Aufgabenstellung:
Führe den Text über die Rodungen am Wilhelm-Leuschner-Platz ab seinem letzten Satz weiter.

Textauszug:
━━━━━━

Nach den Daten aus dem Artenschutzfachbeitrag von 2018 sind durch die neuerlichen Rodungen Kohlmei­se, Klappergrasmücke und Haussperling betroffen. Sie haben ihre durch das Gutachterbüro erfassten Brutplätze ersatzlos verloren. Zuvor hatten bereits 16 weitere nachgewiesene Brutvogelpaare ihre Reviere durch die Rodungen und Fällungen eingebüßt. 

 

Der Vorfall im Februar 2025 ist bereits der dritte Eingriff, bei dem ökologisch wertvolle Gehölze auf dem Wilhelm-Leuschner-Platz ersatzlos entfernt wurden. Im Januar 2021 wurden die ersten Bäume und Sträucher entfernt. Da die Eingriffe ohne Prüfung des Artenschutzes vollzogen wurden, hat der NABU Klage eingereicht. Mittlerweile hat das Sächsische Oberverwaltungsgericht entschieden, dass der NABU klagebefugt ist, auch die Berufung des NABU gegen ein Urteil des Leipziger Verwaltungsgerichts wurde zugelassen.

 

Der Kahlschlag am Wilhelm-Leuschner-Platz geht rücksichtslos weiter. Fotos: Sabrina Rötsch

 

Die nun erfolgte Entfernung von Gehölzen mittels Bagger bestätigt erneut, dass Gehölzeingriffe ohne die notwendige Artenschutzprüfung weiter fortgesetzt werden. Der Wilhelm-Leuschner-Platz ist dabei nur ein Beispiel von vielen. Mit der Klage möchte der NABU solche naturschutzrechtlichen Versäumnisse, die in Leipzig immer wieder passieren, für die Zukunft verhindern.

━━━━━━

Datenteil:

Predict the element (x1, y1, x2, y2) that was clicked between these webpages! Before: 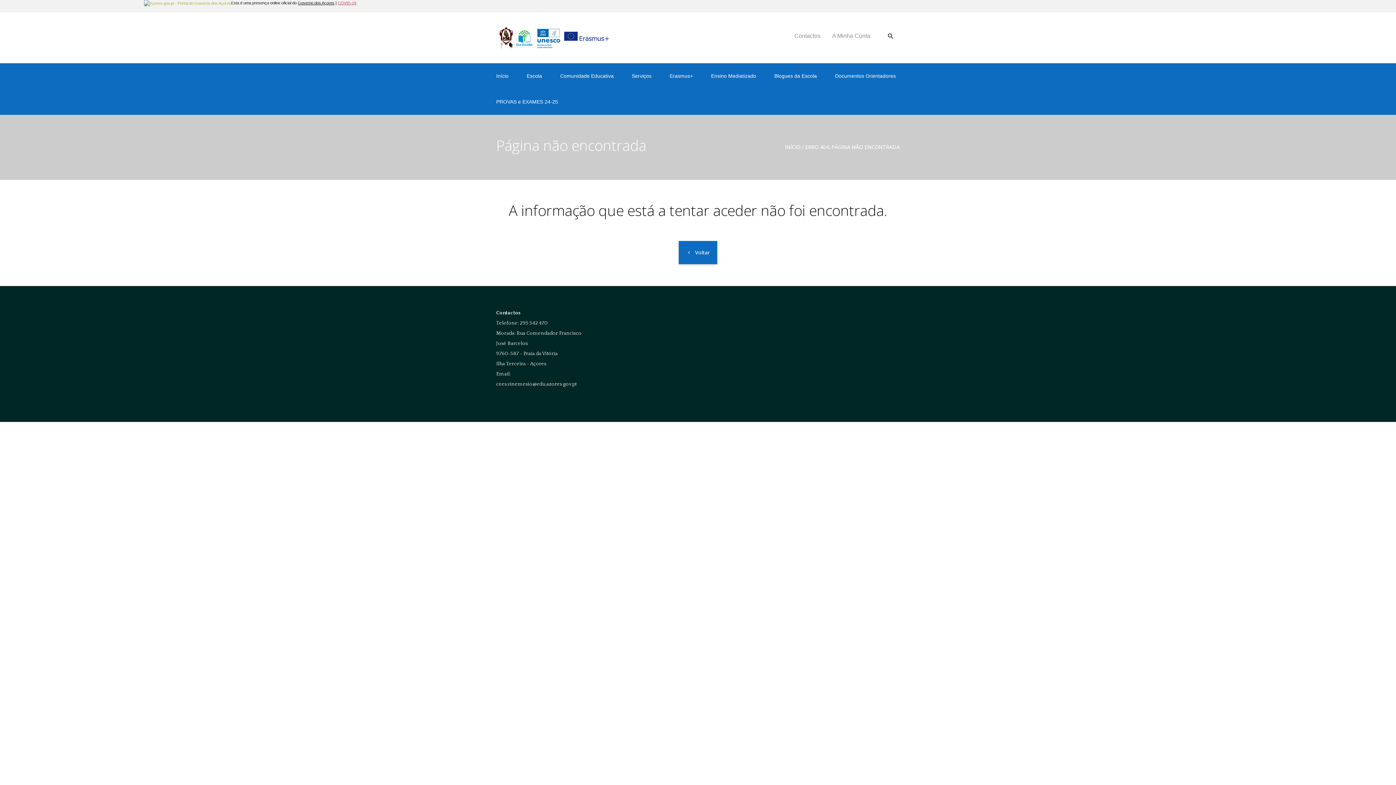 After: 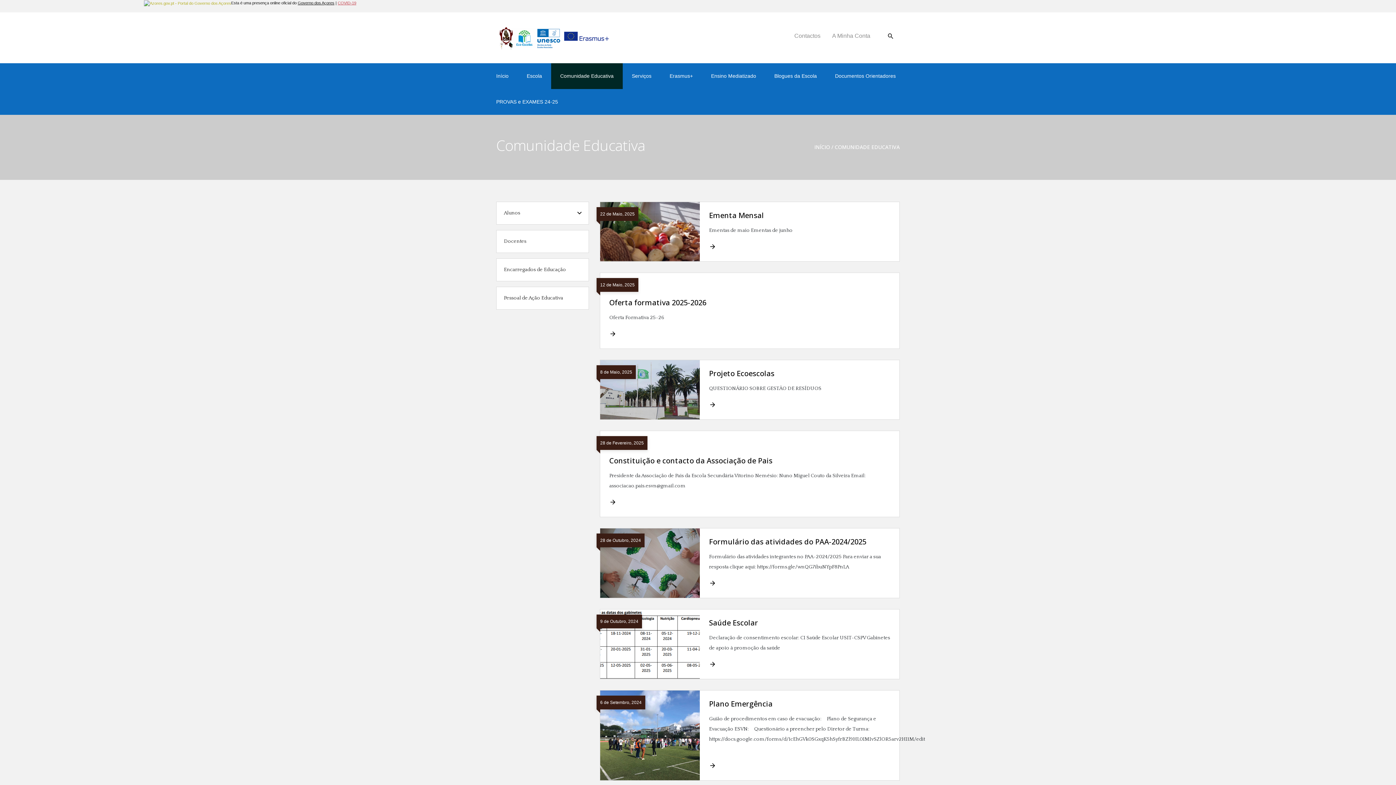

━━━━━━

Lösung:
 

Der NABU hat bereits einen Anwalt beauftragt, die Hintergründe zu diesem neuen Naturfrevel zu ermitteln. Der NABU Leipzig wird dranbleiben und bei den Behörden nachfragen, wieso der gesetzliche Artenschutz in Zeiten des globalen Artensterbens noch immer nicht berücksichtigt wird und wie die nötige Anpassung an den Klimawandel mit dem Kahlschlag vereinbar sein soll. Für die nach Baumschutzsatzung geschützten Gehölze ist außerdem ein Ausgleich erforderlich, den der NABU Leipzig ebenfalls einfordern wird.